## Exercise brief
Set down again, exactly and only, the lines from the one that contains "Task: Open the" through the last line of the records below, both included, but not the pictures.

## Collected data
[Start of Attachment]
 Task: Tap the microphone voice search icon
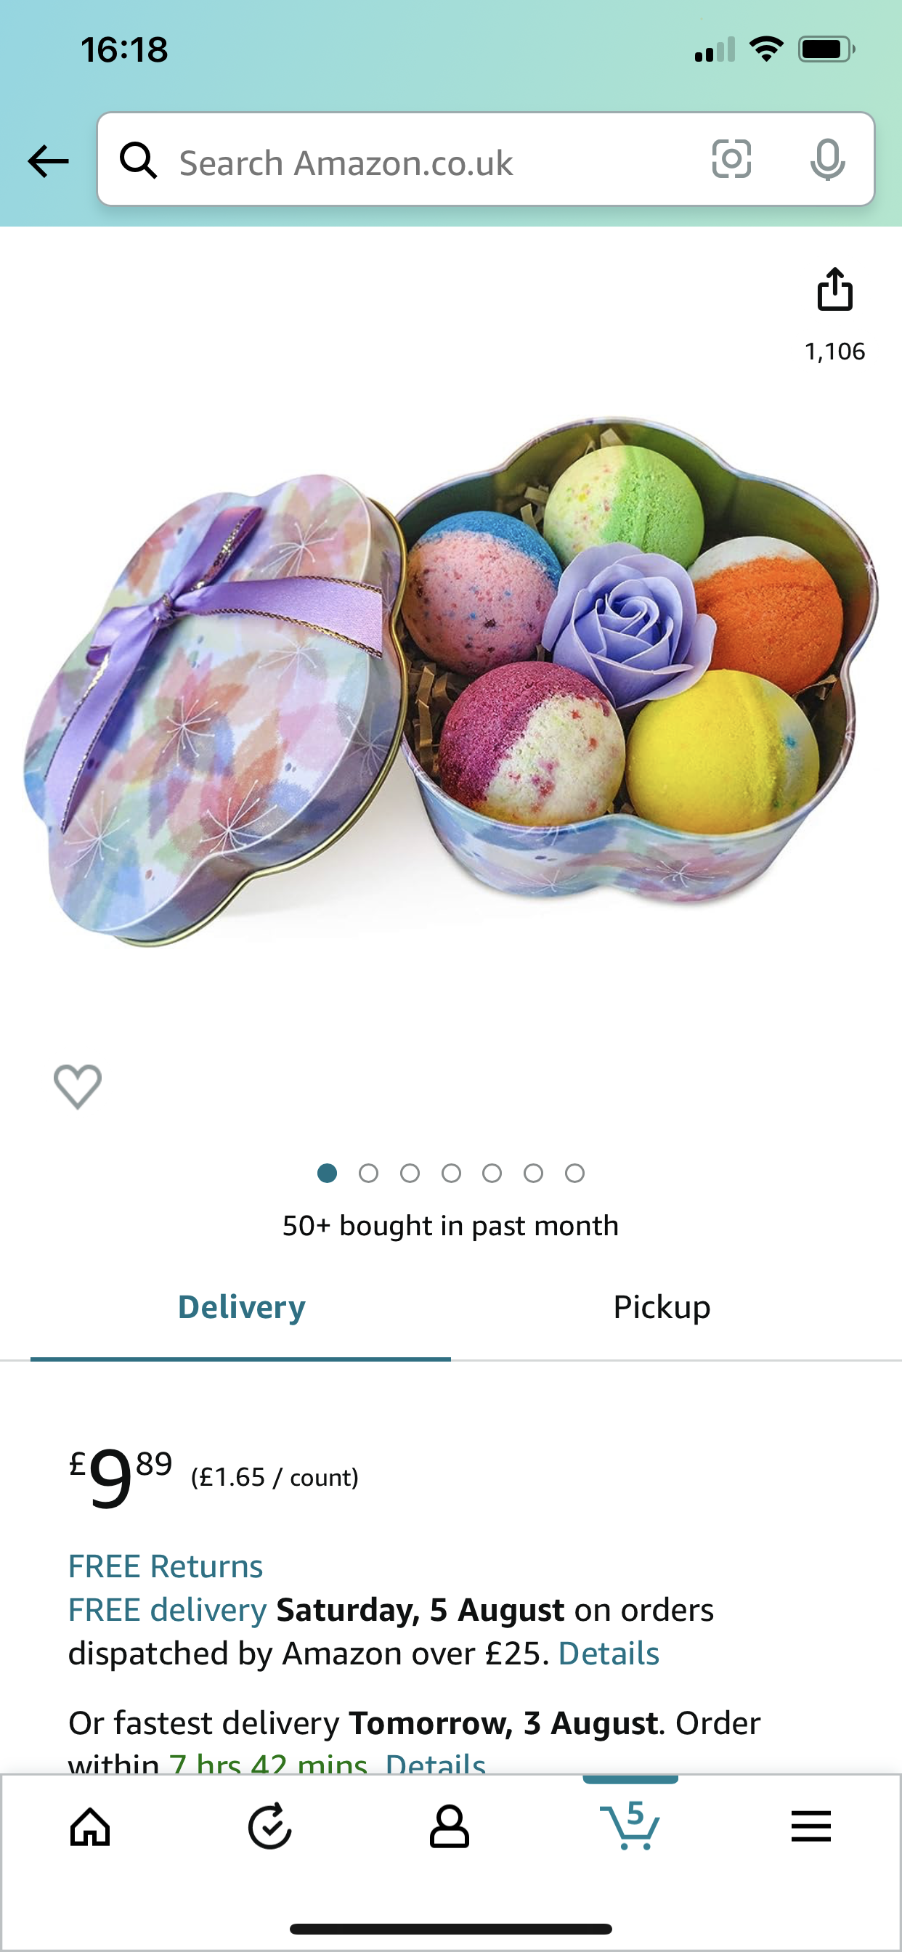tap(827, 159)

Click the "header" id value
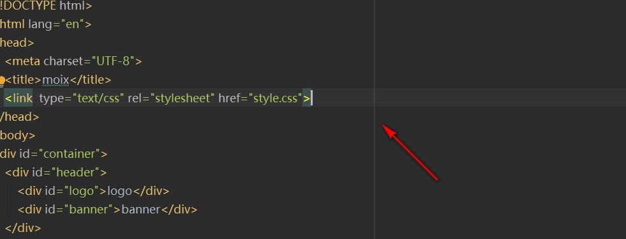[x=76, y=173]
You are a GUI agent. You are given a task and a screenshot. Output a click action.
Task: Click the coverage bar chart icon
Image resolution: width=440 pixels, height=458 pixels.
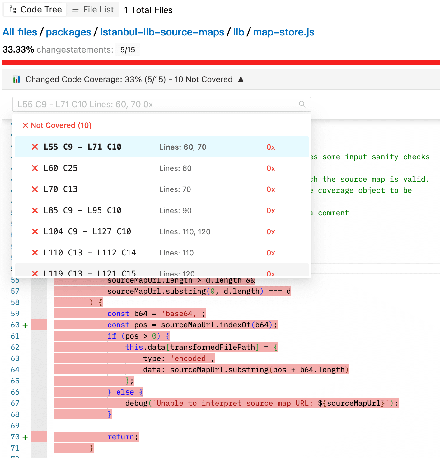tap(16, 79)
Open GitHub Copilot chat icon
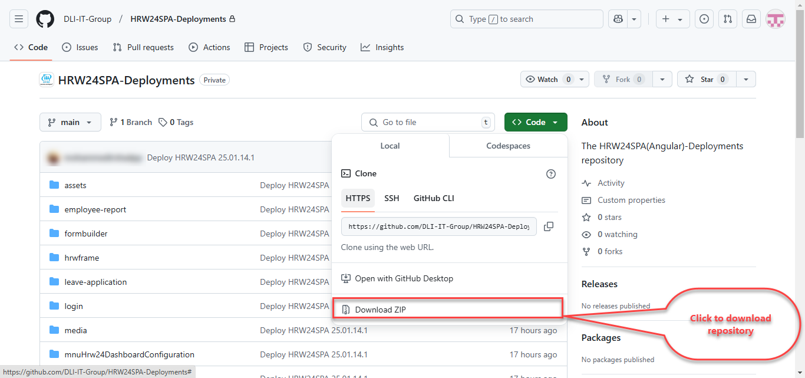The width and height of the screenshot is (805, 378). pyautogui.click(x=617, y=19)
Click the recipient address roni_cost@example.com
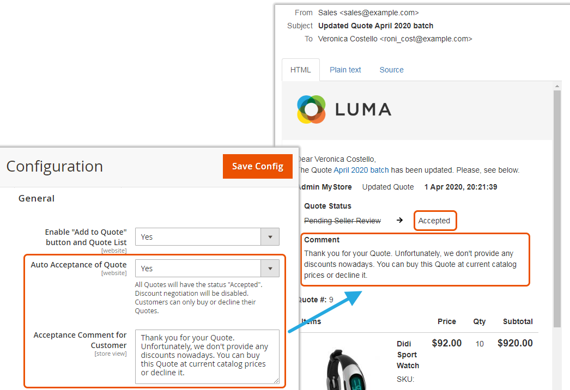The width and height of the screenshot is (570, 390). coord(425,39)
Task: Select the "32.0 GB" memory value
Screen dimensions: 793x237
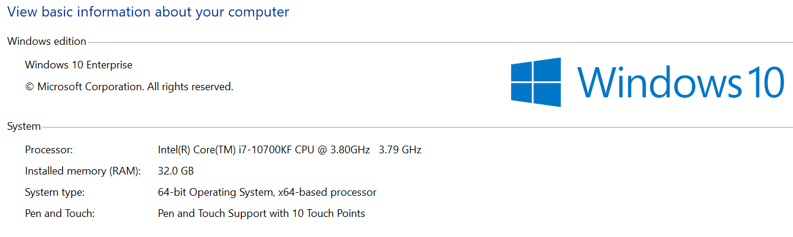Action: coord(176,171)
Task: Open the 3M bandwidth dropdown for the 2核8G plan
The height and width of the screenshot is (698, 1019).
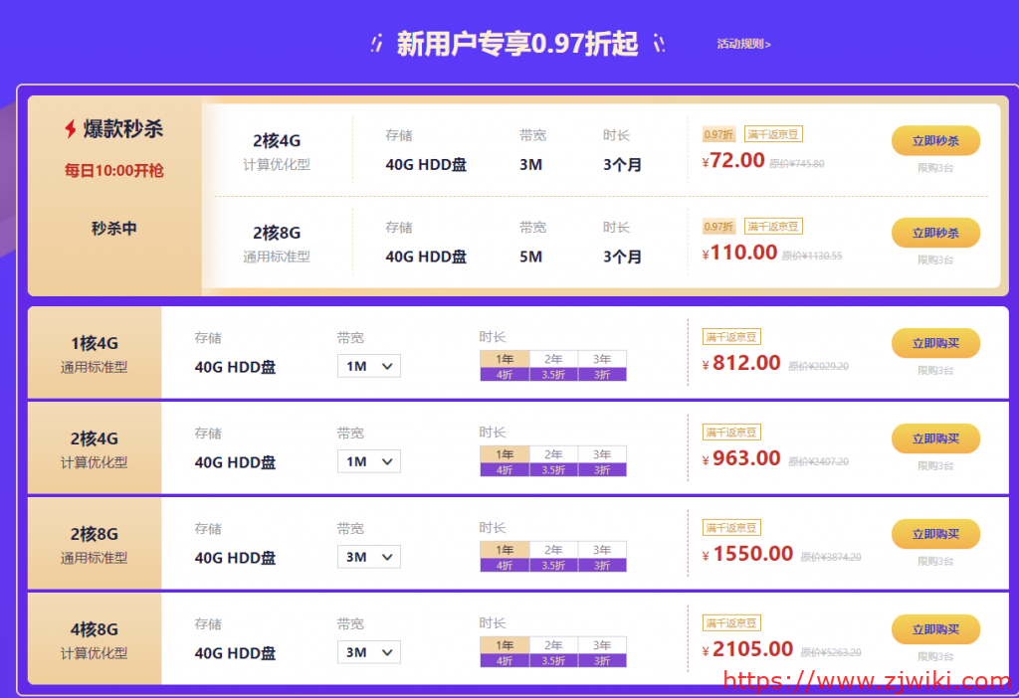Action: pyautogui.click(x=368, y=557)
[End of Attachment]
## Output of the task
Task: Open the 3M bandwidth dropdown for the 2核8G plan
The height and width of the screenshot is (698, 1019).
Action: pyautogui.click(x=368, y=557)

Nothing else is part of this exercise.